When my boss asked me who is the stupid one, me or him? I told him everyone knows he doesn't hire stupid people.
My favorite mythical creature? The honest politician.
I'm great at multitasking. I can waste time, be unproductive, and procrastinate all at once.
Strong people don't put others down. They lift them up and slam them on the ground for maximum damage.
If you can smile when things go wrong, you have someone in mind to blame.
If you're not supposed to eat at night, why is there a light bulb in the refrigerator?
If you see me smiling it's because I'm thinking of doing something evil or naughty. If you see me laughing it's because I've already done it.
Hospitality: making your guests feel like they're at home, even if you wish they were.
A clean house is the sign of a broken computer.

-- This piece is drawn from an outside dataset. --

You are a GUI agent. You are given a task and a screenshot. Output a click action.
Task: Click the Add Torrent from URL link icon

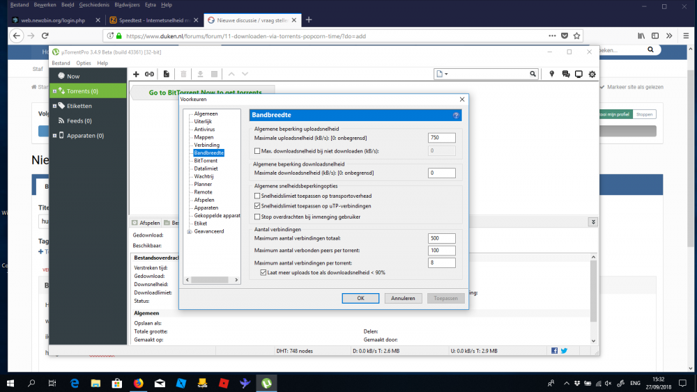pyautogui.click(x=149, y=74)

What's worse than waking up at a party and finding a penis drawn on your face? Finding out it was traced.
If I wanted to kill myself I'd climb your ego and jump to your IQ.
Thanks for explaining the word "many" to me, it means a lot.
Good health is merely the slowest possible rate at which one can die.
I'd like to see things from your point of view but I can't seem to get my head that far up my ass.
Is google a woman? Because it won't let you finish your sentence without coming up with other suggestions.
When I call a family meeting I turn off the house wifi and wait for them all to come running.
Telling a girl to calm down works about as well as trying to baptize a cat.
Waking up this morning was an eye-opening experience.
Dear alcohol, We had a deal where you would make me funnier, smarter, and a better dancer... I saw the video... we need to talk.